**FRAGMENT DOKUMENTU**.
++++++++++

Znane wszystkim powiedzenie o rodzicach sukcesu i porażki nie wzięło się znikąd. Szczególnie dotyczy ono przedsiębiorców, którzy – jak tylko pojawiają się kłopoty, a od tych już blisko do porażki – szybko zostają osamotnieni i w pojedynkę próbują sobie radzić. Niestety, samotność nie sprzyja wychodzeniu z kryzysu.

Bardzo wielu przedsiębiorców i przedsiębiorczyń definiuje swoją tożsamość przez firmę: „Firma to ja”. Strach przed utratą tej tożsamości często jest tak silny, że paradoksalnie powstrzymuje właścicieli firmy przed podjęciem środków zaradczych, póki jest na to czas. Tak bardzo wstydzą się kłopotów, że podejmują kompletnie nieuzasadnione z racjonalnego punktu widzenia decyzje, jednocześnie wysyłając do otoczenia niewłaściwe sygnały.

++++++++++

**ZADANIE PISEMNE**. Przytocz ponownie fragment tekstu o przedsiębiorcach w kryzysie, który zaczyna się od „Bardzo wielu przedsiębiorców”, a kończy na „otoczenia niewłaściwe sygnały.”, i zamień w nim „właścicieli firmy” na „założycieli firmy”. Pozycje nie mają żadnego związku z tekstem o przedsiębiorcach w kryzysie.

++++++++++

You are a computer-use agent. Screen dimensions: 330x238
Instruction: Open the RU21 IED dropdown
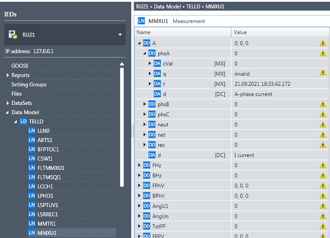(120, 35)
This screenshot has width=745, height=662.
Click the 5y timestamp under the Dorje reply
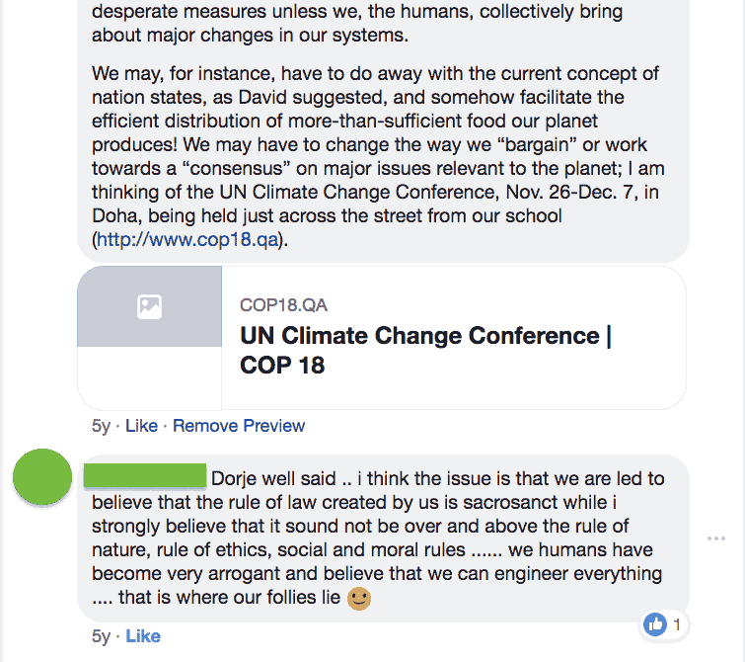(101, 636)
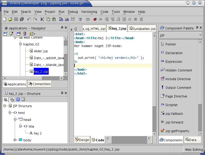205x155 pixels.
Task: Open the JSP palette category dropdown
Action: coord(200,35)
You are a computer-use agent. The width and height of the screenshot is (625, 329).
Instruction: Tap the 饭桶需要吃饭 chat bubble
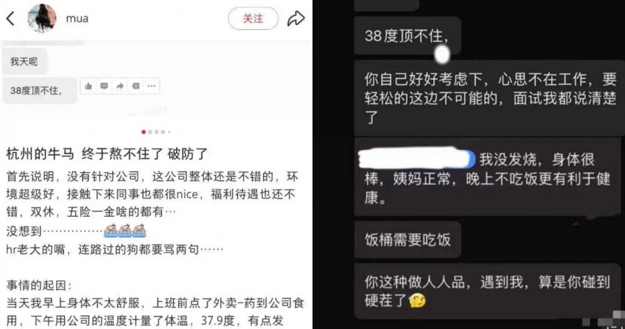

++++++++++

**ODPOWIEDŹ**.
Bardzo wielu przedsiębiorców i przedsiębiorczyń definiuje swoją tożsamość przez firmę: „Firma to ja”. Strach przed utratą tej tożsamości często jest tak silny, że paradoksalnie powstrzymuje założycieli firmy przed podjęciem środków zaradczych, póki jest na to czas. Tak bardzo wstydzą się kłopotów, że podejmują kompletnie nieuzasadnione z racjonalnego punktu widzenia decyzje, jednocześnie wysyłając do otoczenia niewłaściwe sygnały.